Louable en théorie, mais problématique en pratique. Car qui décide ce qui est « illicite » ? Un algorithme ? Un magistrat ? Un pouvoir en place qui voit dans chaque critique une menace à la « sécurité de l’État » ?
Comme le dira l’autre, la liberté d’expression « existe » bel et bien au Togo… c’est la liberté après l’expression qui, elle, n’existe presque plus. Dans un pays où la presse indépendante est déjà sous pression, où les journalistes s’autocensurent et où des citoyens pourraient se retrouver en prison pour leur opinion sur les réseaux sociaux, cette nouvelle sortie du Procureur, loin d’être une simple « intimidation », est à prendre au sérieux.
Le Procureur nous invite à « tourner notre petit doigt avant d’appuyer sur partager ». Même si les intentions sont de protéger l’ordre public et d’assurer le respect de la loi sur ces plateformes, un like n’est pas un contrat de crime ; c’est un geste éphémère, subjectif, souvent impulsif. Le criminaliser, c’est non seulement étouffer la voix du citoyen lambda, mais aussi paralyser le débat public. Une nation qui emprisonne pour un like est-elle encore libre ?
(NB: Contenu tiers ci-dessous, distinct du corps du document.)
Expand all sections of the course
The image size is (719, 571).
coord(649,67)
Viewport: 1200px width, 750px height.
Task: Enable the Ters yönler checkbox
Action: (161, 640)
Au Togo, comme ailleurs, les réseaux sociaux restent un défi majeur pour la cohésion sociale et la sécurité de l’État. Le bon sens commande de rétablir l’équilibre – punir les abus réels, sans pour autant transformer chaque clic en chef d’accusation. Sinon, Cicéron nous l’aura bien dit : les empires s’effondrent quand la folie légale étouffe le souffle vital de la parole libre.